Friday, August 5, 2011

Big Brother - coming soon to a city near you

In the great Philip K. Dick's Minority Report you watch the government watching you.

"Certainly it constitutes bad news when the people who agree with you are buggier than batshit."
— Philip K. Dick

"There will come a time when it isn't 'They're spying on me through my phone' anymore.  Eventually, it will be 'My phone is spying on me."
— Philip K. Dick

"This is a mournful discovery.
1)  Those who agree with you are insane
2)  Those who do not agree with you are in power."
— Philip K. Dick

Philip K. Dick's nightmare of the future is coming to Mexico . . . and then soon to a city near you

Life imitates art . . . or is it, art imitates life?  Maybe both are right.

Mexico's sixth-largest city, Leon, is on the road to becoming a real-world version of Philip K. Dick's Minority Report, the movie and short story that envision a future in which everyone is tracked wherever they go, reports USA Today.

U.S. biometrics firm Global Rainmakers and its Mexican partner announced that they have begun installing iris-scanning technology in the city of more than 1 million in Guanajuato state, which the press release touts, without irony, as the place "where Mexican Independence was born." The companies aim "to fortify all aspects of life" to create "the most secure city in the world."

Philip K. Dick
The first phase concentrates on law enforcement and security checkpoints.

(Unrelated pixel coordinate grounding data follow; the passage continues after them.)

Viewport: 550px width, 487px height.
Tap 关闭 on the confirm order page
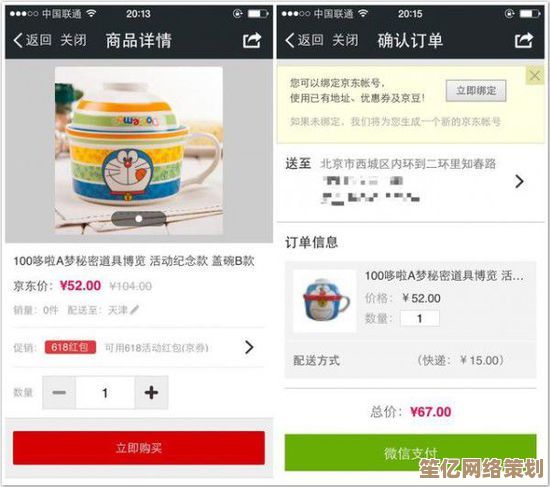[345, 40]
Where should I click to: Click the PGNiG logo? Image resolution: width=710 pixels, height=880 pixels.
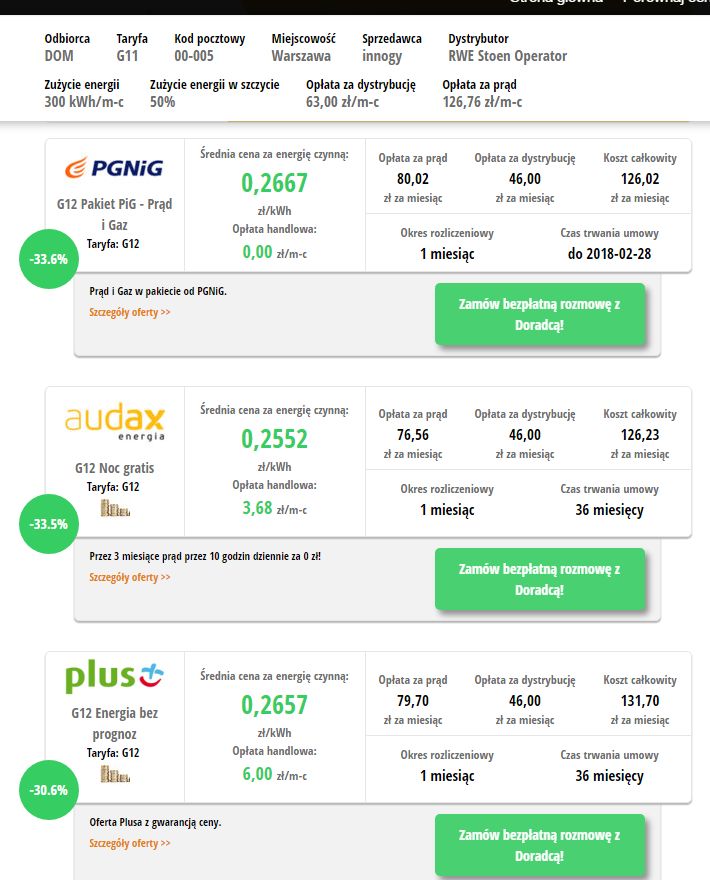click(114, 168)
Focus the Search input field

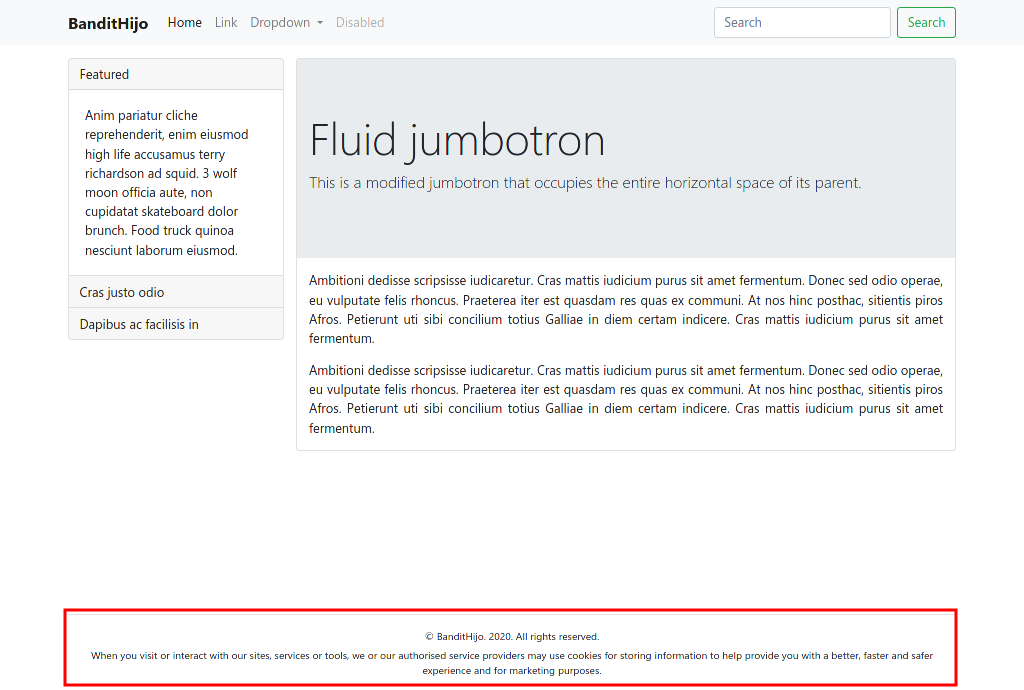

Then the iris scanners, which the firms say can "identify humans in motion and at a distance while ensuring liveness," will fill malls, pharmacies, mass transit, medical centers and banks, "among other public and private locations."

"In the future, whether it's entering your home, opening your car, entering your workspace, getting a pharmacy prescription refilled, or having your medical records pulled up, everything will come off that unique key that is your iris," says Jeff Carter, CDO of Global Rainmakers. Before coming to GRI, Carter headed a think tank partnership between Bank of America, Harvard, and MIT.

"Every person, place, and thing on this planet will be connected [to the iris system] within the next 10 years," he says.

Leon is the first step. To implement the system, the city is creating a database of irises. Criminals will automatically be enrolled, their irises scanned once convicted. Law-abiding citizens will have the "option" to opt-in.

When these residents catch a train or bus, or take out money from an ATM, they will scan their irises, rather than swiping a metro or bank card. Police officers will monitor these scans and track the movements of watch-listed individuals.

"If you've been convicted of a crime, in essence, this will act as a digital scarlet letter. If you're a known shoplifter, for example, you won't be able to go into a store without being flagged. For others, boarding a plane will be impossible."

Life imitates art.  In Minority Report the government tracks you with eye scans in public and private places.  Now that nightmare technology is being put into place by the government "for your own protection".